Parrish objects, arguing that the interrogatory is "overbroad and not reasonably calculated to lead to the discovery of admissible evidence." Id. Superior Composite argues that the information is relevant because it sheds light on Parrish's credibility as a witness. The court ordered Parrish to pay $386.37 to Superior Composite on August 1, 2011. Docket 64. On October 24, 2011, Parrish moved this court for an extension of time to pay the sum of $386.37 because he had "absolutely no means of satisfying the payment." Docket 79. Superior Composite argues that if Parrish traveled to the United States during the time periods stated in the interrogatory, then he must have been able to pay the $386.37 owed, and, therefore, he misrepresented to this court the fact that he did not have such funds. Evidence is discoverable even if its sole purpose is to impeach a witness's anticipated testimony. See Lyon v. Bankers Life & Cas. Co., No. Civ. 09-5070, 2011 WL 124629, at *6 (D.S.D. Jan. 14, 2011) ("A party seeking discovery is merely required to make a threshold showing of relevance[.]"). Therefore, Parrish's objection is overruled.

Interrogatory 19

Interrogatory 19 asks Parrish to identify certain facts about the Ambiente housing system factory in or near Waukesha, Wisconsin.

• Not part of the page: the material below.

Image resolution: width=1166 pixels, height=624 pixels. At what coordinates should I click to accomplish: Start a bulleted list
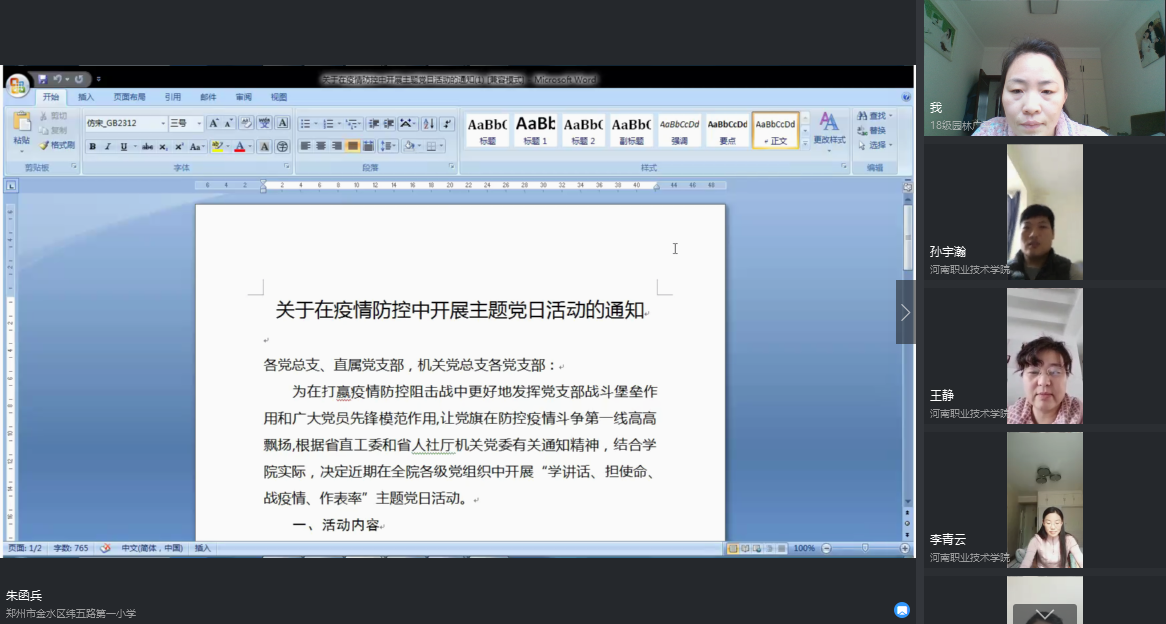pos(306,124)
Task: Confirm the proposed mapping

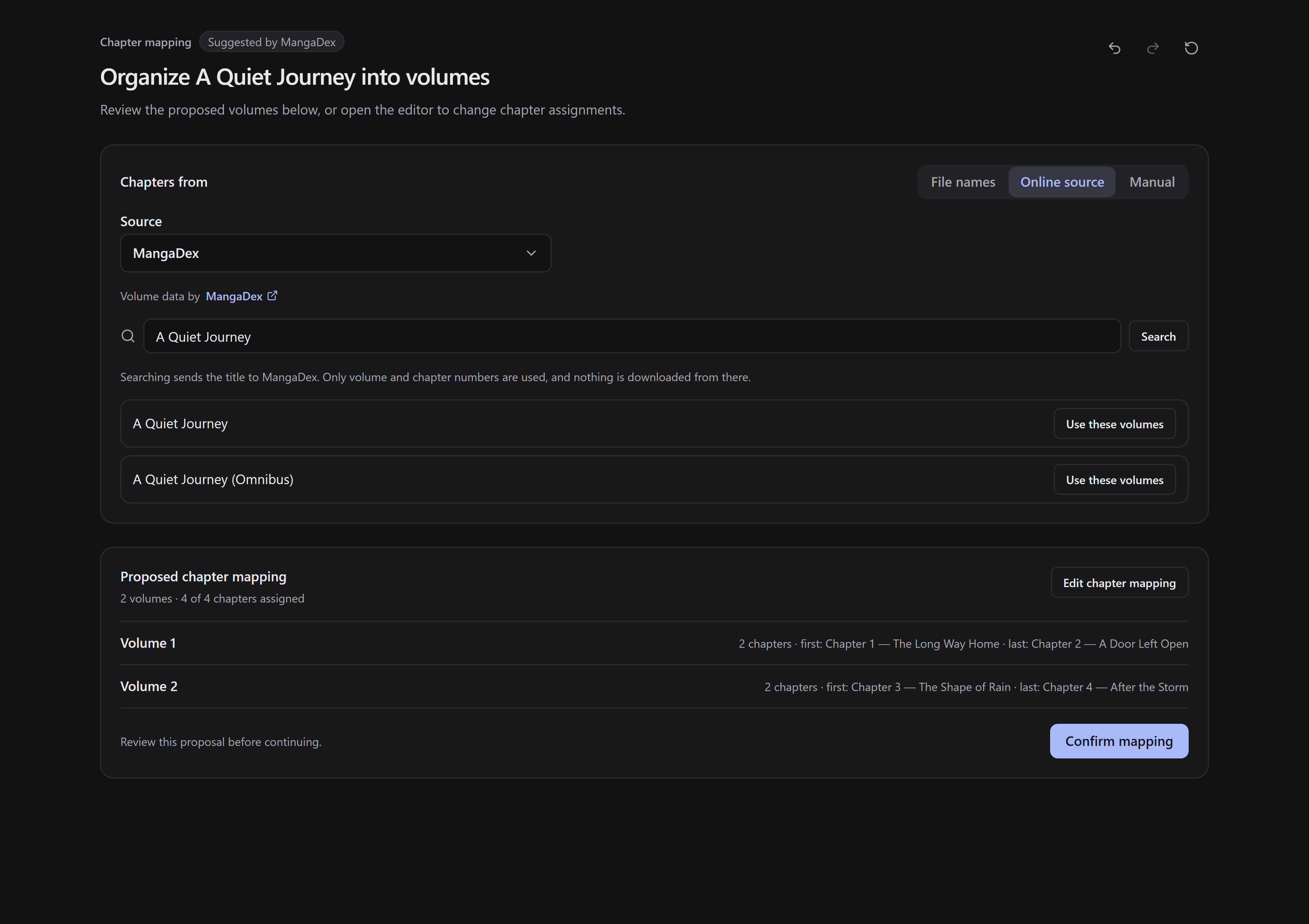Action: click(1118, 741)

Parrish responded by answering three out of the five questions. The first non-response was because Parrish requested further clarification in terms of which "design build contract" Superior is referencing. Superior has since identified the contract, and Parrish is now claiming that the contract is confidential. Docket 107-1 at 5. Parrish argues that if he relays "information of a confidential nature to third parties without the consent or knowledge of the parties involved then [he] would be breaching said confidences and thereby potentially exposing [him]self to further litigation." Docket 113 at 4. Parrish has not indicated that he has attempted to get authorization from the third parties involved with the contract so that he can disclose the asked-for information. Further, Parrish has not moved this court for a protective order. Thus, Parrish's first objection is overruled.

The second non-response was to the interrogatory that asked Parrish to identify "[a]ny and all payments made to the Ambiente Housing Midwest, LLC or any Klumb family member." Docket 101 at 17. Parrish objects on the basis that he "is extremely uncomfortable with, and feels that it is inherently wrong to publicize, without their consent or knowledge, financial information regarding private third-party individuals, who are not a party to this matter."

Id. at 17-18. Other than his feelings of uncomfortableness, Parrish has not given this court adequate reasons to sustain his objection. He has not indicated that there actually are confidentiality agreements in place, with the exception of the "design build contract." He has not indicated that third parties actually want the information withheld. He has not moved this court for a protective order. Instead, Parrish appears to be attempting to use the existence of tangentially related third parties in such a manner that will allow him to avoid disclosing discoverable information. The court is not persuaded and finds that Parrish's answer to Interrogatory 19 is inadequate.

Interrogatory 20

Interrogatory 20 asks Parrish to identify "any and all testing that has been performed with regard to the Ambiente housing system." Docket 101 at 18.

Parrish objects, arguing that the interrogatory is vague, ambiguous, and overly broad. The court disagrees. The "Ambiente housing system" is quite specific, especially since it is defined at the beginning of the interrogatories.

Docket 89-2 at 2. Thus, tests that have been performed with regard to the Ambiente housing system should be easily identifiable.

Further, Parrish states that some of the data and tests are available on a website and have been provided to Superior Composite during the course of their business relationship. If Superior Composite has already been provided with such tests, then Parrish can reference those tests in his answer. But as it stands now, Superior Composite does not know if it has been presented with every test performed regarding the Ambiente housing system.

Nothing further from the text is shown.